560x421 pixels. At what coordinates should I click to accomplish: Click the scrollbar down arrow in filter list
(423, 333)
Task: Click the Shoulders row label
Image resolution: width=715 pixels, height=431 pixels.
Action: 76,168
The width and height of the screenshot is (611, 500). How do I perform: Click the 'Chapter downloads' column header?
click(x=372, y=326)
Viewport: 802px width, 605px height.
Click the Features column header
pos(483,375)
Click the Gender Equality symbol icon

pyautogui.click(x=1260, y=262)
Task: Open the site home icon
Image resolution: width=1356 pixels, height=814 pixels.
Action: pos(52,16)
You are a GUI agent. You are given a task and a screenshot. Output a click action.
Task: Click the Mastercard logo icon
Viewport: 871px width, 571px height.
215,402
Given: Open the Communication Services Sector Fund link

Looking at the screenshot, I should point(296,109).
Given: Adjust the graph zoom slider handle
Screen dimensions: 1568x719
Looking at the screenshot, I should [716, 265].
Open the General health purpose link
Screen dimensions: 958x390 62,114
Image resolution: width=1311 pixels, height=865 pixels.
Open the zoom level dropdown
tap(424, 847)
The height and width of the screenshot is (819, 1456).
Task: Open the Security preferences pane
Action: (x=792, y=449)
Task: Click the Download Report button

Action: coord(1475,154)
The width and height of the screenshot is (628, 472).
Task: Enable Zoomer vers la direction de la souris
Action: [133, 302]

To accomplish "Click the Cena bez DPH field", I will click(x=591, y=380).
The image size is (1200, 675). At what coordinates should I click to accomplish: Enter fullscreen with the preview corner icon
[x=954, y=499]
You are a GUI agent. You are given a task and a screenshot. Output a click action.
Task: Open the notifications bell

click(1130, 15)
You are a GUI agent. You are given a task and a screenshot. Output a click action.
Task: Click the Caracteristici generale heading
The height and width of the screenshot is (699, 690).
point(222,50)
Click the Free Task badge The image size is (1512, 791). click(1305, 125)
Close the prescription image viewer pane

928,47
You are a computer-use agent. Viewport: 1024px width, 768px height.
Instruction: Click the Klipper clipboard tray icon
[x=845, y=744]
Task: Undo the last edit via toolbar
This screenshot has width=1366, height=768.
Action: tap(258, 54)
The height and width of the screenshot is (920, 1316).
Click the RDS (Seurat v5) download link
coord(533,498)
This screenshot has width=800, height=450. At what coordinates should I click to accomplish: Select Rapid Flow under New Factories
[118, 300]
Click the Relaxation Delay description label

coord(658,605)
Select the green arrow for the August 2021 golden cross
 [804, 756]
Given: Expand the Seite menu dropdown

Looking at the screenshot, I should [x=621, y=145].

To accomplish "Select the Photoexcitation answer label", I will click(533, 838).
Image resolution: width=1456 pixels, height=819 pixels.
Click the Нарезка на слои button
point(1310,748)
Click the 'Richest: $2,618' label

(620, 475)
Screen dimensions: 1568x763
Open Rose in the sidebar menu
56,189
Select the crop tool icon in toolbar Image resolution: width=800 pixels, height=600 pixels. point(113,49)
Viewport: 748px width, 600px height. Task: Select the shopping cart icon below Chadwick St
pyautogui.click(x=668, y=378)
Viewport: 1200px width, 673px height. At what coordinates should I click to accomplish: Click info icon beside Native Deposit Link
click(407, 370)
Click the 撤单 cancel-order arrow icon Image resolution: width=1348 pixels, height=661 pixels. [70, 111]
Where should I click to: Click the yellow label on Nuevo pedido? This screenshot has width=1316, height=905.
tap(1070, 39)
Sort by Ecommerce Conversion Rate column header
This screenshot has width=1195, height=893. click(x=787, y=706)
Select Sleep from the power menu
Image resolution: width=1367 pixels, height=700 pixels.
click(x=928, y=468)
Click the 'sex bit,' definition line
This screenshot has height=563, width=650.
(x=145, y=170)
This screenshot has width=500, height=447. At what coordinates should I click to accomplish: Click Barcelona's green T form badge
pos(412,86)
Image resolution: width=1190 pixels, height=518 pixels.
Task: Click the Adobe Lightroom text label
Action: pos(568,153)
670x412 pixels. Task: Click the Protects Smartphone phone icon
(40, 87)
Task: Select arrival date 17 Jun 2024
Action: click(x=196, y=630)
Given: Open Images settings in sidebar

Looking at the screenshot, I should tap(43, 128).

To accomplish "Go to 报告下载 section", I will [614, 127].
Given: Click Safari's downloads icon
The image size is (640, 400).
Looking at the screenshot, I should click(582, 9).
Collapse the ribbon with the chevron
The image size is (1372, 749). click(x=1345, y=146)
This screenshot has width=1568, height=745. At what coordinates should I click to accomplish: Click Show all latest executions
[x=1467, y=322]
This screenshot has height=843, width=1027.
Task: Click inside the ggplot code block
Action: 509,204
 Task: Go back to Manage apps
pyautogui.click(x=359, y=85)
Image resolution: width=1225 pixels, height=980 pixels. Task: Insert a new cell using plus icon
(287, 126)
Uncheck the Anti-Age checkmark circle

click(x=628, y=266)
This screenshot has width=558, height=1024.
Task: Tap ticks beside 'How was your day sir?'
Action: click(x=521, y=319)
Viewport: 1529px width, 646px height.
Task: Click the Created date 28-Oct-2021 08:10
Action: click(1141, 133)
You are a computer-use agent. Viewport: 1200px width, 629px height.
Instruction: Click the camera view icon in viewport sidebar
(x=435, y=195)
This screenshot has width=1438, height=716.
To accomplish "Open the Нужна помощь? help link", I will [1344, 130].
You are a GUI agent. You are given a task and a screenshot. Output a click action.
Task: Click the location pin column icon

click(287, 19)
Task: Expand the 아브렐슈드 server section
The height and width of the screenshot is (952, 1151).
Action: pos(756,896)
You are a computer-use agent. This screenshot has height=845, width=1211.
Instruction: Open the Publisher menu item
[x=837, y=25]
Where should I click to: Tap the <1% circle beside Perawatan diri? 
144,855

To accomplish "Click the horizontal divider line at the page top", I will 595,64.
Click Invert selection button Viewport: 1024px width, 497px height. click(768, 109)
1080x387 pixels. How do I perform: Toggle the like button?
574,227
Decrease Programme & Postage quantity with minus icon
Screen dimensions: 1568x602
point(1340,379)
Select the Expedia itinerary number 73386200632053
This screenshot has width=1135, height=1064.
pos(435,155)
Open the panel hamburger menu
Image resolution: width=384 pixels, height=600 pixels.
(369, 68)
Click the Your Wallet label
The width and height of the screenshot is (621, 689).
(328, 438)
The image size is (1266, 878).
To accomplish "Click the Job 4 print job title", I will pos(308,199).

━━━━━━━━

■ Work to be completed
Return only this span, exactly: the line that contains "1080x387 pixels. How" and all lines after it to the end of the records.

■ Reply
1080x387 pixels. How do I perform: Toggle the like button?
574,227
Decrease Programme & Postage quantity with minus icon
Screen dimensions: 1568x602
point(1340,379)
Select the Expedia itinerary number 73386200632053
This screenshot has width=1135, height=1064.
pos(435,155)
Open the panel hamburger menu
Image resolution: width=384 pixels, height=600 pixels.
(369, 68)
Click the Your Wallet label
The width and height of the screenshot is (621, 689).
(328, 438)
The image size is (1266, 878).
To accomplish "Click the Job 4 print job title", I will pos(308,199).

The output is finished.